Who are you to judge, Pope Francis? You’re the Bishop of Rome, the Vicar of Christ, the person with “supreme and universal primacy, both of honour and of jurisdiction, over the Church of Christ.” That’s who you are, and you know that. Like to ask questions? Here’s one for you: how about some real change regarding the Catholic Church’s position on homosexuality?

5 comments… read them below or add one

Ford1968 July 30, 2013 at 4:57 am

Ok. A lot to bite off here. You’re in my wheelhouse with this one.

Yes, I profoundly disagree with Catholic teaching on homosexuality. Emotionally coerced celibacy is incredibly harmful – their LGBT support group Courage is primarily concerned with mitigating the harmful side effects like substance abuse.

Yes, the language of the chatechism is hurtful. What they use ostensibly as objective, clinical terms (e.g., “grave depravity” and “intrinsically disordered”) are actually judgments of my very person that cut to the core.

BUT, there is reason to acknowledge a pretty significant shift in tone.

The Pope has NEVER used the word gay before. Prior Popes have talked about “same sex attraction” and “homosexual desires” reducing this essential piece of gay people to a lustful urge (as did the Papal theologian in recent remarks). Francis is signaling that he sees people who are gay as people – not as depraved perverts.

Also, on the issue to which he was speaking – gay priests – there was a significant change in position. If you remember, Benedict barred gay men from seminary in response to the child rape crisis. He conflated homosexuality with pedophilia (which is not in the chatechism). Francis makes a clear distinction between people who are gay and criminals.

Change in official church teaching happens at a glacial pace. I have no expectation that Francis will reverse or revise the church’s harmful position or hurtful words. I agree that’s a problem. It’s impossible for “treat with dignity” to live alongside “grave depravity” and “intrinsically disordered”.

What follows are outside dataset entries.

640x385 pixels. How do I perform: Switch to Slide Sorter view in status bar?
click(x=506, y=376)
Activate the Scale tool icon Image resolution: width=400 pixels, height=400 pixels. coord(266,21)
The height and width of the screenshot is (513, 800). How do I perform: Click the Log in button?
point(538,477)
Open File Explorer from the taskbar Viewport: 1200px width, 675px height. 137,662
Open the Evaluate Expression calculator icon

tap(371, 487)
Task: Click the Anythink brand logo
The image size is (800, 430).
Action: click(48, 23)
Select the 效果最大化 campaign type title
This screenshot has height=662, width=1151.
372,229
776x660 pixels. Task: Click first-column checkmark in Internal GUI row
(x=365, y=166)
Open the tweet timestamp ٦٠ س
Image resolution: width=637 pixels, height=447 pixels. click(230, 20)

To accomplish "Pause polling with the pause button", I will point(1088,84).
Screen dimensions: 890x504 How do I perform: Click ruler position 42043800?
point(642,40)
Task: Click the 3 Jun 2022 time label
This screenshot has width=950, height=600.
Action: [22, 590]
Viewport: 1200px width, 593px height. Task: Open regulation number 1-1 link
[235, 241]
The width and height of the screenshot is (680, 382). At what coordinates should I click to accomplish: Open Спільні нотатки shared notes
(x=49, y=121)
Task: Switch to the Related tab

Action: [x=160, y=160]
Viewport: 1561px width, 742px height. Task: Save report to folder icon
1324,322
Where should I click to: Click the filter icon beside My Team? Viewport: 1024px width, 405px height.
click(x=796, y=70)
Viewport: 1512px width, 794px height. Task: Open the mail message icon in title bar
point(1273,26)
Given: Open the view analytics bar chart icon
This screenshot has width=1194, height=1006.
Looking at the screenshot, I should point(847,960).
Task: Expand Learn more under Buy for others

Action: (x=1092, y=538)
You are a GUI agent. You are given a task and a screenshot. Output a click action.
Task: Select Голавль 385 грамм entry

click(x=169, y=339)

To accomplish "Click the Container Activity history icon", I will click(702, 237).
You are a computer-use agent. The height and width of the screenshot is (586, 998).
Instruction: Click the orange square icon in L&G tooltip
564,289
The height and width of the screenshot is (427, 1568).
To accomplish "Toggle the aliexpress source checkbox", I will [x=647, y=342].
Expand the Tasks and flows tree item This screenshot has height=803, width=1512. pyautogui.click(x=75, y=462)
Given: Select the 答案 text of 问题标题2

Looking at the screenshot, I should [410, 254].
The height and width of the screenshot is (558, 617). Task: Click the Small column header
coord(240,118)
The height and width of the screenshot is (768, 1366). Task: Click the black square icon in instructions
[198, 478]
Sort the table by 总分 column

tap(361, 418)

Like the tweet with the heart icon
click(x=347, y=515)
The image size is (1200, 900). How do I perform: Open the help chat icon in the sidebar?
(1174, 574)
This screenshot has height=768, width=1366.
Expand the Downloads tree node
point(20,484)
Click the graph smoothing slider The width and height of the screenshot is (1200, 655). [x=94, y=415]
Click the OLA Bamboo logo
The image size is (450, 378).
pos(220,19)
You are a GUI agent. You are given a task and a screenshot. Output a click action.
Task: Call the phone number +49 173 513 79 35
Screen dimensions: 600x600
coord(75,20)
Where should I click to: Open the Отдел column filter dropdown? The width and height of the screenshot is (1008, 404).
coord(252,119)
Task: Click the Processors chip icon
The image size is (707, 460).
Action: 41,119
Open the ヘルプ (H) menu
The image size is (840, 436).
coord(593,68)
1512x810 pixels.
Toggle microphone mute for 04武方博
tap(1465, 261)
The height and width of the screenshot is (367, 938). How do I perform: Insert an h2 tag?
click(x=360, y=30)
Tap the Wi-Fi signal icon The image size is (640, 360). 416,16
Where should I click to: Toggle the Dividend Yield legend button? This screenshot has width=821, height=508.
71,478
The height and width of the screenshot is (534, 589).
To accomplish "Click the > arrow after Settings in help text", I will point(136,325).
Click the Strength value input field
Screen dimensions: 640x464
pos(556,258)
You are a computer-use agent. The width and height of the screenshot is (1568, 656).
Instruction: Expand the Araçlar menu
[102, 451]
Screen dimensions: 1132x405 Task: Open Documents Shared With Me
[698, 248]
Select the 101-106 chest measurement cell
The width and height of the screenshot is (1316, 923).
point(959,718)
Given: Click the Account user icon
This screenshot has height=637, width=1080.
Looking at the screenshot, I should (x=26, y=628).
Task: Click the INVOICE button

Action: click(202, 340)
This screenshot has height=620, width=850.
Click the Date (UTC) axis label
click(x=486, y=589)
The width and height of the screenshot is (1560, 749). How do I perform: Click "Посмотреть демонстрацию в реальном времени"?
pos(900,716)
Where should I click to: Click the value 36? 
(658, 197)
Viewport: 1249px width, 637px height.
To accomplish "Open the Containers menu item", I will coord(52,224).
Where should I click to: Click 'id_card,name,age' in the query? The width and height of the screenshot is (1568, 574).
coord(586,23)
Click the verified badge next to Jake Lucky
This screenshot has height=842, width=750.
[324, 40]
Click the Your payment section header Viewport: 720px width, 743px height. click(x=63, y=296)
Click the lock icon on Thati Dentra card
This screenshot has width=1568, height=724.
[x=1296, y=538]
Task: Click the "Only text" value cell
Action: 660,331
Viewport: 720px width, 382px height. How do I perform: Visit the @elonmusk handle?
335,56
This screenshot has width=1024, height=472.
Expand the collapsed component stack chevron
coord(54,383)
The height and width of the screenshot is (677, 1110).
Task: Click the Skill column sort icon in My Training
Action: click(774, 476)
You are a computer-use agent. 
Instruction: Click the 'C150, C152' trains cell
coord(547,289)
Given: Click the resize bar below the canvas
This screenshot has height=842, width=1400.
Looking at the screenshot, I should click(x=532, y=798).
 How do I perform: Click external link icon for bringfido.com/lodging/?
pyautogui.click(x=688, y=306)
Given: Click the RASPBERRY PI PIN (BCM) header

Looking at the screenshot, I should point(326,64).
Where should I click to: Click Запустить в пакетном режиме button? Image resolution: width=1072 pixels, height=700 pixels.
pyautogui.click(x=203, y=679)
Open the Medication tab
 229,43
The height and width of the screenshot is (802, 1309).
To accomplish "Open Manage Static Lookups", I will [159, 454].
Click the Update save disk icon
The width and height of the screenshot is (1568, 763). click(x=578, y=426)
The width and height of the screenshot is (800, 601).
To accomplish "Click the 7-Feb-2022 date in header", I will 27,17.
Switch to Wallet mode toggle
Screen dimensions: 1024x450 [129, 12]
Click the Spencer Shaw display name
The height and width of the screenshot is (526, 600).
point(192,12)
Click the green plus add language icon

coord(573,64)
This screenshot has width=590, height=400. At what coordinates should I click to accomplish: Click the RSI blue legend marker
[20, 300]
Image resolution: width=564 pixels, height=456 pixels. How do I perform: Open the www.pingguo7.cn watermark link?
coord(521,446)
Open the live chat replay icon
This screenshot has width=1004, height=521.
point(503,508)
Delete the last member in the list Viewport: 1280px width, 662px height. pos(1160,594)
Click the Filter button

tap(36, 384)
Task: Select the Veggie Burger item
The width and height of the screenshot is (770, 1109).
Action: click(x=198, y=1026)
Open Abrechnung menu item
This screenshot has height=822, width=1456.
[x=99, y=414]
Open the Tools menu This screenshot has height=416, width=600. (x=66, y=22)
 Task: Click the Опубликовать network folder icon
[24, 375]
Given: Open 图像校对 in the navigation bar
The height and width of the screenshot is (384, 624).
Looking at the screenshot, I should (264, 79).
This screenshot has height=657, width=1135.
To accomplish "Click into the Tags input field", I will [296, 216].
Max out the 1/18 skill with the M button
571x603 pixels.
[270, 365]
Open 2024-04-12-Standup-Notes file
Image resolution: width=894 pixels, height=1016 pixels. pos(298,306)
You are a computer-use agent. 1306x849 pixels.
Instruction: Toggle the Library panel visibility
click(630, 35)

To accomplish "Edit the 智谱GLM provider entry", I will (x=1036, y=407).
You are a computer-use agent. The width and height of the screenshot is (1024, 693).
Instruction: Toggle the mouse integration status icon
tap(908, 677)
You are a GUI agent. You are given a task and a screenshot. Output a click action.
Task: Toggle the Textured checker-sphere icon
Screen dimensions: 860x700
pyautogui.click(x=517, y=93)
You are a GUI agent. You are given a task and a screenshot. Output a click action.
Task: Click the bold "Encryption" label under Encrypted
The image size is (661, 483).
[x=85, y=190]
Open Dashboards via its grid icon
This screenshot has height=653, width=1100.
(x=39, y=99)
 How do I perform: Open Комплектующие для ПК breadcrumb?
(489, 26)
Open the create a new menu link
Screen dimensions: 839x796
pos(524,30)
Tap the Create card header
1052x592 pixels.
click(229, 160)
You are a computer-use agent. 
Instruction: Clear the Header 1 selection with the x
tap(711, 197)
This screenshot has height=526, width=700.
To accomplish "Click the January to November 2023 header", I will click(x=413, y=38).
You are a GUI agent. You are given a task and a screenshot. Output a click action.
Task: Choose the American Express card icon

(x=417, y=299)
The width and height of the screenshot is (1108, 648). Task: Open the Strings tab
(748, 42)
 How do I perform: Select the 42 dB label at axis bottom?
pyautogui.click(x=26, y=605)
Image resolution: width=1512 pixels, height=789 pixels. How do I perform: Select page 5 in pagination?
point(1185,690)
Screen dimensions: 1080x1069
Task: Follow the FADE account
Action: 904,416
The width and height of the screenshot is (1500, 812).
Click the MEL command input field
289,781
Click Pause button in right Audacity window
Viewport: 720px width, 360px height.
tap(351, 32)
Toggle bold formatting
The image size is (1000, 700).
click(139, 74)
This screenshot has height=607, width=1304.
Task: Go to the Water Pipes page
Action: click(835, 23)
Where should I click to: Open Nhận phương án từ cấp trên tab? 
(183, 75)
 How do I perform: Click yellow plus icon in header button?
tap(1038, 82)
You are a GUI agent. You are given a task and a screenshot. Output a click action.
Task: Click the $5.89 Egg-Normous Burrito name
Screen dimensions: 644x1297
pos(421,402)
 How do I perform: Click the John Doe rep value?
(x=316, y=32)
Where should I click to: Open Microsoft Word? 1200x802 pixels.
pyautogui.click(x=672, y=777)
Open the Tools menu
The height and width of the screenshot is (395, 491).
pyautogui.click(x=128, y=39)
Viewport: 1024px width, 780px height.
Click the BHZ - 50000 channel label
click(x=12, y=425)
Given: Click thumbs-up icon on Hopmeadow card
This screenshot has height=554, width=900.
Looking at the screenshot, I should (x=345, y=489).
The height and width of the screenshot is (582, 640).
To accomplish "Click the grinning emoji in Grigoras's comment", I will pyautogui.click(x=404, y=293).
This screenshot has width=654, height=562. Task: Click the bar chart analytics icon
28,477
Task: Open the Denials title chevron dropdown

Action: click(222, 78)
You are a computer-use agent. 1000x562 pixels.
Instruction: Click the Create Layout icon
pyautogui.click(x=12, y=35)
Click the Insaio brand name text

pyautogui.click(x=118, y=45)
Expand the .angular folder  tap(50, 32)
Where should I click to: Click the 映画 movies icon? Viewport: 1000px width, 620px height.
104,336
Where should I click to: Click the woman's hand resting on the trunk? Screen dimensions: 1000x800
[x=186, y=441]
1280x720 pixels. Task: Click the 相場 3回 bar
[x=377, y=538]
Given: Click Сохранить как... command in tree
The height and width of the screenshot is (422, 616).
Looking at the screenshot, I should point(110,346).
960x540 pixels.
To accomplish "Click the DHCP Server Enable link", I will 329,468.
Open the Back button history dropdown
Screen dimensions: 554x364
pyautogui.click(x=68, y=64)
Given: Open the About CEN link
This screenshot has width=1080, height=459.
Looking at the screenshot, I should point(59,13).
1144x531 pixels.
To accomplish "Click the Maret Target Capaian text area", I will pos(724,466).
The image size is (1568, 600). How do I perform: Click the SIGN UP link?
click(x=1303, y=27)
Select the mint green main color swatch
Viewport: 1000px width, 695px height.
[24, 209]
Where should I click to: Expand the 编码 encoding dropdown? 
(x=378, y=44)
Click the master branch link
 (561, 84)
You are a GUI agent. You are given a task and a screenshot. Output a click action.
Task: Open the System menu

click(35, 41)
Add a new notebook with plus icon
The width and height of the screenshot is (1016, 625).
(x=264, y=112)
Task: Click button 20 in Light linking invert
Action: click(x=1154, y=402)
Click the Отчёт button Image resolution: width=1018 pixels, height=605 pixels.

But I am hopeful that Francis can break the church’s zealous obsession with gay marriage and take some heat off the state battles soon to come. I’m also hopeful that he can focus more on the “treat with dignity” teaching rather than the “grave depravity” piece, thereby greasing the skids for Catholic LGBT groups like Rainbow Sash.

Ultimately, I’m hoping that the Catholic Church will soon become a little safer for the gay kid in the front pew.



Dan July 30, 2013 at 7:53 am

Hope is good — but you understand why I’m more than a little bit cynical when it comes to homosexuality and the Catholic church? Perhaps his statement does signal a subtle shift in tone. Perhaps not. It bothers me that he phrased it as a question. Maybe that was just an innocent way of framing the issue. Maybe not. Just as with his comments about salvation for atheists, it seems that many people are overly eager to jump to conclusions far beyond what he really said. Maybe hope is to found not so much in the specifics of his words, but in the seemingly overwhelming desire among many Christians — including Catholics — to see some true change in the Catholic Church.


Ford1968 July 30, 2013 at 8:38 am

Yes. I totally agree…the popular perception is that he is changing harmful church teaching – which he’s not (as my BFF Timothy Dolan was sure to loudly clarify this morning). And I also agree that asking “who am I to judge?” is ingenuous (because he is the Pope after all); it is also a judgement in and of itself (otherwise the rhetorical question would be unnecessary).

I’m happy to accept the incremental change when it happens. I’m not happy that people who are gay are still just receiving scraps from the Catholic communion table. – This is Timothy Dolan on CBS. It is particularly galling that he acts as if the Catholic church is now, and has always been, blameless in the maltreatment of people who are gay.


StevenX July 30, 2013 at 8:05 pm

Sounds like he’s just trying to justify why he’s not turning over pedophile priests to the authorities like he is required to by law. For someone who won’t judge, he’s sure got a God complex.


Pam July 14, 2014 at 12:24 pm

Please watch the documentary the third way for a full grasp of the catholic church’s opinion.